Aliás, os ataques contra a oposição – ainda que breves – seguiram o tom das polêmicas inserções dos últimos dias na TV, na qual os petistas alertam a população para o risco de “volta ao passado”, quando, segundo o programa do PT, as denúncias de corrupção não eram investigadas. A atual conjectura, na visão de Dilma, é apenas uma tentativa dos adversários em “criar uma cortina de fumaça”.

Como mote para o seu próximo governo, caso reeleita, Dilma já adiantou que a meta é melhorar a qualidade da educação, da saúde e da segurança pública, após ter garantido a vitória mais importante nos seus quatro anos de governo: a luta pelo emprego e salário. Uma segunda inserção de Lula no programa deu o toque final de endosso do ex-presidente à permanência do PT no comando do Brasil. Sobrou até para eventuais “desvios de conduta” ocorridos no passado por parte de integrantes e ex-integrantes da sigla.

“Temos que recuperar o orgulho da existência desse partido. Se alguém cometeu erro, tem que pagar.

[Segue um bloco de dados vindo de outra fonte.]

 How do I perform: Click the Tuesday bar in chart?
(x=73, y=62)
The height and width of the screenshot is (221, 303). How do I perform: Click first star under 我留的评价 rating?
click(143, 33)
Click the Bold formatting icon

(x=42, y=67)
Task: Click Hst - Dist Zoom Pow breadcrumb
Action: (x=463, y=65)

Criamos partido para ser diferente, nasceu para provar que é possível fazer política de forma mais digna, com P maiúsculo”, completou Lula.

Levando em conta as seguidas quedas de Dilma nas mais recentes pesquisas de intenção de voto, os próximos levantamento serão um bom termômetro de até que ponto a "benção" de Lula e o "fantasma do passado" podem conter a queda e, porque não, impulsionar um novo crescimento da presidente entre os eleitores brasileiros.